§ How to complete this task:
Transcribe exactly the lines that fall between the one holding "TuzlaToGo (417, 31)" and the one holding "[Advertisement]", inclusive, from the entries below.

§ Material for this exercise:
# # # # # # #

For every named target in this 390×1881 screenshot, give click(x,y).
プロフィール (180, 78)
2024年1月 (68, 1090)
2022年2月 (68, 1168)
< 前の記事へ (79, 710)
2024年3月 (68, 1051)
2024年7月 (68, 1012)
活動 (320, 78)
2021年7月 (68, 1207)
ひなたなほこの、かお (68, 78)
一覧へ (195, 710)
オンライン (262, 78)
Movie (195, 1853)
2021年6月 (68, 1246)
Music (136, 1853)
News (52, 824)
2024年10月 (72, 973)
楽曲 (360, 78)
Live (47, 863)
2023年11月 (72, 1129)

# # # # # # #

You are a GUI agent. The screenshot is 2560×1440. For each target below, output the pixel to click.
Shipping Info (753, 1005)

# # # # # # #

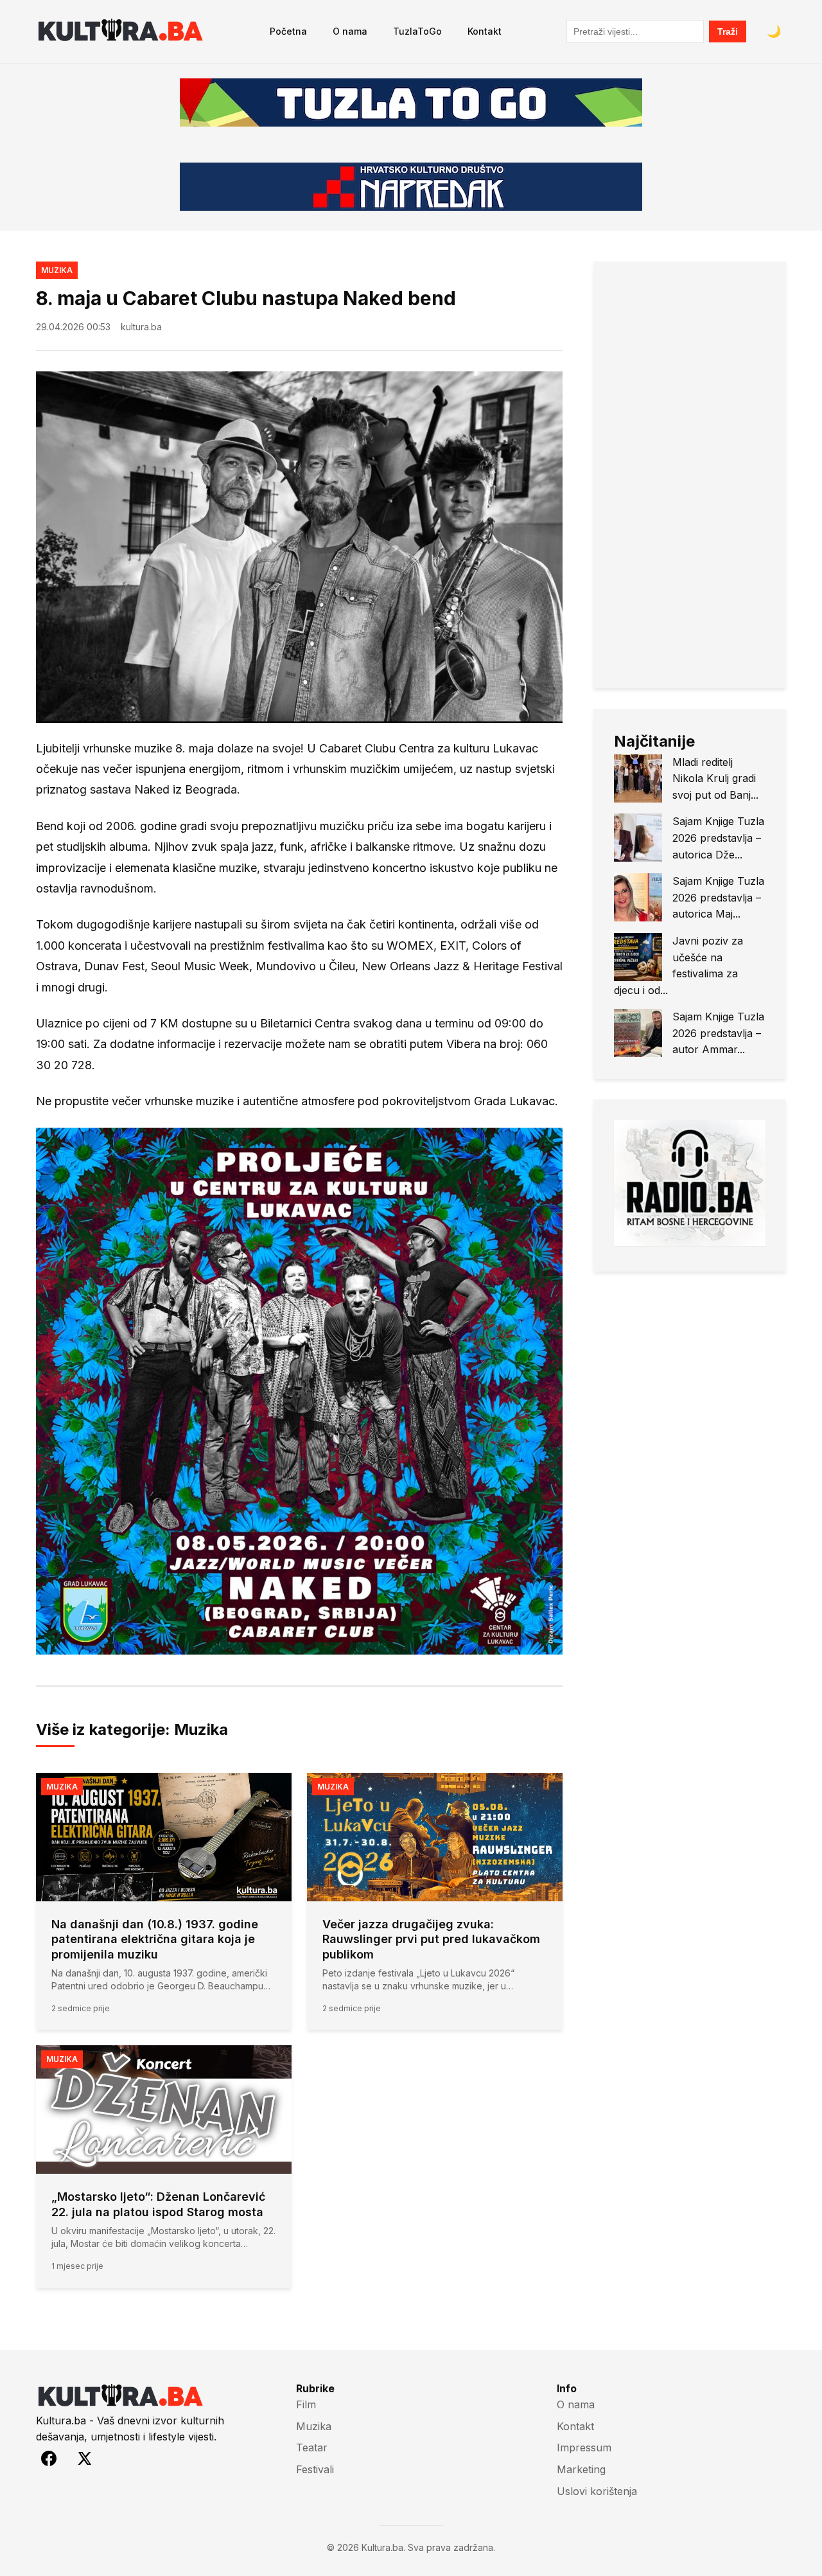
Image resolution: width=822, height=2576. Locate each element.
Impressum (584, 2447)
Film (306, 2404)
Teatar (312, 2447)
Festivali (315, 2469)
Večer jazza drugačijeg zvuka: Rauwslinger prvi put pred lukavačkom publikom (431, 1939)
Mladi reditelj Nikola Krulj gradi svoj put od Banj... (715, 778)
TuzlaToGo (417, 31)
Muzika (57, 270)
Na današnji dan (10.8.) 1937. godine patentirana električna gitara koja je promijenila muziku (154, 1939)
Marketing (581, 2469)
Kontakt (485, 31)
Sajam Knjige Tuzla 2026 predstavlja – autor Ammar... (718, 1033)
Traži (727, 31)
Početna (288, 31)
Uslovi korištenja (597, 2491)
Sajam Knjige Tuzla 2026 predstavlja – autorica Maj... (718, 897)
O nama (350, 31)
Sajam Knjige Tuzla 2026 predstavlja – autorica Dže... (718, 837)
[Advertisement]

# # # # # # #

§ The answer:
TuzlaToGo (417, 31)
Muzika (57, 270)
Na današnji dan (10.8.) 1937. godine patentirana električna gitara koja je promijenila muziku (154, 1939)
Marketing (581, 2469)
Kontakt (485, 31)
Sajam Knjige Tuzla 2026 predstavlja – autor Ammar... (718, 1033)
Traži (727, 31)
Početna (288, 31)
Uslovi korištenja (597, 2491)
Sajam Knjige Tuzla 2026 predstavlja – autorica Maj... (718, 897)
O nama (350, 31)
Sajam Knjige Tuzla 2026 predstavlja – autorica Dže... (718, 837)
[Advertisement]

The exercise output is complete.